**WHAT THIS TASK INVOLVES**.
Take the material below and restate it word for word, stopping after the line in which "Toggle the auto preview checkbox" occurs.

**RECORDS SHOWN**.
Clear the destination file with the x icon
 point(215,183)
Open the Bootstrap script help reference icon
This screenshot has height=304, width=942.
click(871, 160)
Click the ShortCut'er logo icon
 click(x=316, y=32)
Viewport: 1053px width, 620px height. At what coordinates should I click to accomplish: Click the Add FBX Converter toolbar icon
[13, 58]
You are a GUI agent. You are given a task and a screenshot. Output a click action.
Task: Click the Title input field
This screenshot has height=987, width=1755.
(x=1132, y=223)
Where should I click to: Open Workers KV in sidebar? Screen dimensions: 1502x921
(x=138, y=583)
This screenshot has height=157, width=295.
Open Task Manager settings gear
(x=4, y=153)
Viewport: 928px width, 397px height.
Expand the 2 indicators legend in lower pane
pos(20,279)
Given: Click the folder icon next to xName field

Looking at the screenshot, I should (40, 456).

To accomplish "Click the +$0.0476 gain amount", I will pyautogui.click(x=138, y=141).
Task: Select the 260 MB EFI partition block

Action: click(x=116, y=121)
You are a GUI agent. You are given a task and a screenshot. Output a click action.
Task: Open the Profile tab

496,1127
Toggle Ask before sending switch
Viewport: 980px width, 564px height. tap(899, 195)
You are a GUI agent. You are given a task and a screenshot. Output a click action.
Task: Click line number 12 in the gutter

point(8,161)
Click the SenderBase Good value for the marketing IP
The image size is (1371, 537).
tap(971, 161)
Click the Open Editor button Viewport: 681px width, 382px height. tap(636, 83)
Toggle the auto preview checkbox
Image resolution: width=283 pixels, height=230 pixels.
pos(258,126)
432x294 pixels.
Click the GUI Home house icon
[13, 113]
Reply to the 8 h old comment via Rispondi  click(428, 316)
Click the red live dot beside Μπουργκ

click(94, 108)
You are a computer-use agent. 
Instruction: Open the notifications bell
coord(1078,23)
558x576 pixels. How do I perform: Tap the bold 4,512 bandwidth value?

**RESULT BELOW**.
Clear the destination file with the x icon
 point(215,183)
Open the Bootstrap script help reference icon
This screenshot has height=304, width=942.
click(871, 160)
Click the ShortCut'er logo icon
 click(x=316, y=32)
Viewport: 1053px width, 620px height. At what coordinates should I click to accomplish: Click the Add FBX Converter toolbar icon
[13, 58]
You are a GUI agent. You are given a task and a screenshot. Output a click action.
Task: Click the Title input field
This screenshot has height=987, width=1755.
(x=1132, y=223)
Where should I click to: Open Workers KV in sidebar? Screen dimensions: 1502x921
(x=138, y=583)
This screenshot has height=157, width=295.
Open Task Manager settings gear
(x=4, y=153)
Viewport: 928px width, 397px height.
Expand the 2 indicators legend in lower pane
pos(20,279)
Given: Click the folder icon next to xName field

Looking at the screenshot, I should (40, 456).

To accomplish "Click the +$0.0476 gain amount", I will pyautogui.click(x=138, y=141).
Task: Select the 260 MB EFI partition block

Action: click(x=116, y=121)
You are a GUI agent. You are given a task and a screenshot. Output a click action.
Task: Open the Profile tab

496,1127
Toggle Ask before sending switch
Viewport: 980px width, 564px height. tap(899, 195)
You are a GUI agent. You are given a task and a screenshot. Output a click action.
Task: Click line number 12 in the gutter

point(8,161)
Click the SenderBase Good value for the marketing IP
The image size is (1371, 537).
tap(971, 161)
Click the Open Editor button Viewport: 681px width, 382px height. tap(636, 83)
Toggle the auto preview checkbox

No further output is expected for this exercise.